Côté transport routier, la fiabilisation de la collecte des données de trafic de véhicules sur la voirie de la métropole a requis la pose de capteurs sans fil de la taille d’une pomme, fournis par Sensys Networks, pour mesurer le débit, la vitesse et le taux d’occupation. Les données ont ensuite été intégrées au système d’exploitation temps réel du réseau routier du Grand Lyon, Criter (régulation automatisée du trafic routier).
En ce qui concerne le stationnement, sur une sélection d’aires, des capteurs ont aussi été installés pour connaître la disponibilité des places de parking et de livraison.
Enfin, pour favoriser l’utilisation des transports publics, un moteur de calcul de coûts, développé par le LET (laboratoire d’économie des transports) de Lyon II, a été intégré au calculateur d’itinéraire, pour comparer les temps de parcours mais aussi le coût de chaque mode de transport.
Avec IBM, Optimod’ a mis sur pied le premier calculateur d’itinéraire prédictif à une heure pour la circulation routière. Il tient compte des événements et de la météo, grâce aux algorithmes développés par Phœnix ISI qui s’appuient sur un historique de 300 millions de données et 600 points de mesure du trafic. L’information est reprise sur l’appli Optymod’ (avec un “y” au lieu du “i” du nom du projet), développée par Cityway (Transdev) et lancée avant l’été sur Android puis à la rentrée sur iOS. Cette appli de calcul d’itinéraire rassemble en un seul endroit les informations de trafic, d’horaires théoriques et de temps réel pour tous les modes de transports de l’agglomération lyonnaise: bus, métro, tramways de TCL, trains TGV et TER, vélo, taxis, voiture, parkings et les avions à l’aéroport de Saint-Exupéry. De plus, elle accède à la fonction prédictive de trafic à horizon d’une heure. Cela permet d’ajuster le choix des itinéraires retenus, quel que soit le mode de transport. Preuve de la pertinence du rôle d’incubateur de projet dont s’est investi le Grand Lyon avec Optimod’: cette appli a permis à Transdev de remporter un marché à Toronto, au Canada, où le groupe va décliner son appli lyonnaise.
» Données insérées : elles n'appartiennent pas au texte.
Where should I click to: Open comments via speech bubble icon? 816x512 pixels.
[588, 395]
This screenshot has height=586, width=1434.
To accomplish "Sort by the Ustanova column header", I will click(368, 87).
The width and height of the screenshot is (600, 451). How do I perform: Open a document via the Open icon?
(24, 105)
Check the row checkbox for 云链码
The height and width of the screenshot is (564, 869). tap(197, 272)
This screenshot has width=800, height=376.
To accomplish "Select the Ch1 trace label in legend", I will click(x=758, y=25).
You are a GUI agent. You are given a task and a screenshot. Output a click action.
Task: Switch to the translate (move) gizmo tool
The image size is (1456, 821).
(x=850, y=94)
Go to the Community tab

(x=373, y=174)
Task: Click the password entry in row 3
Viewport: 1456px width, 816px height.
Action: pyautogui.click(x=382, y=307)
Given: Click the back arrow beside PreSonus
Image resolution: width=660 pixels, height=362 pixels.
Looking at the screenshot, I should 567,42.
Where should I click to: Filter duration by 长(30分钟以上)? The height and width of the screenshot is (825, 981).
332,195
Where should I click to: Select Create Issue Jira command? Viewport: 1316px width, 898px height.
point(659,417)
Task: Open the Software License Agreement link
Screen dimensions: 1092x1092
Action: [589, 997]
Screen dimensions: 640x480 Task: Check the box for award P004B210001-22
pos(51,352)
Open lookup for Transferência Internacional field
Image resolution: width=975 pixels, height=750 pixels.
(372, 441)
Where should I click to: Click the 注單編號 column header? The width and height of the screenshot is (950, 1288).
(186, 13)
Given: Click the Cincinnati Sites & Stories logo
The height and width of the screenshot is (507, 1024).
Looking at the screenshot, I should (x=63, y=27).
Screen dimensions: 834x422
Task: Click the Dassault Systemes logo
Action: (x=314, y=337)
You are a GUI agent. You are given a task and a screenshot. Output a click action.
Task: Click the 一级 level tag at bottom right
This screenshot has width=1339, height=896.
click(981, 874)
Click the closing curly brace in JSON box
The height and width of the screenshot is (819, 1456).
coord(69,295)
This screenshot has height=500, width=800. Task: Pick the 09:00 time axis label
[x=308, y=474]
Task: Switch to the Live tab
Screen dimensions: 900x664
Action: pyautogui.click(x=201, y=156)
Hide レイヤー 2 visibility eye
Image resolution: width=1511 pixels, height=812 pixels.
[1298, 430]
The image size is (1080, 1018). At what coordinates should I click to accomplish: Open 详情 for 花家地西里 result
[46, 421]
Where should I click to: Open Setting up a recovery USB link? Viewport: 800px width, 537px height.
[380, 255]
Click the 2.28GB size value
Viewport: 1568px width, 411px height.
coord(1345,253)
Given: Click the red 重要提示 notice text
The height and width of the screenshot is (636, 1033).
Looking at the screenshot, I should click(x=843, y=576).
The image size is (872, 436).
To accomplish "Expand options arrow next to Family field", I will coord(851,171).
Hybride entre big data et open data, Optimod’Lyon a l’ambition de devenir le standard des plateformes de données des métropoles, en France ou en Europe. Et si le meilleur moyen d’imposer son modèle en France était de passer par Turin, Madrid ou Birmingham?
« Pour pouvoir travailler dans le même temps sur tous les modes de transport, la seule méthode est de casser les systèmes d’information et les organisations en silo de chacun de ces modes. »
Le calculateur d’itinéraires de la RATP en Île-de-France enregistre 1,25 million de recherches par jour en moyenne, sur le Web et sur mobile. De quoi fournir une base de données de 8,5 millions de voyages pour une analyse affinée du comportement des voyageurs. C’est ce qu’a réalisé la filiale technologique (billettique, information voyageurs) du groupe RATP pour valoriser son outil et ses analyses auprès d’autorités de transport clientes de RATP Dev. « L’objectif est de séquencer de manière très fine les déplacements quotidiens en transports en commun, pour mieux en connaître les différents temps en fonction du jour, de l’heure, du mode choisi et de la zone géographique », explique la filiale. Ainsi, on apprend que le trajet moyen en Île-de-France dure 40 minutes, décomposées en 8 minutes de temps de marche hors réseau de transport, 6 minutes de temps passé dans les espaces de transport et 26 minutes passées à proprement parler dans les modes de transports. De quoi souligner l’opportunité de développer des services personnalisés d’accompagnement des voyageurs, adaptés à chacun de ces moments: information sur les horaires de passage au départ du domicile via mobile, alerte sur le trafic et proposition d’un itinéraire alternatif avant d’arriver en station, etc.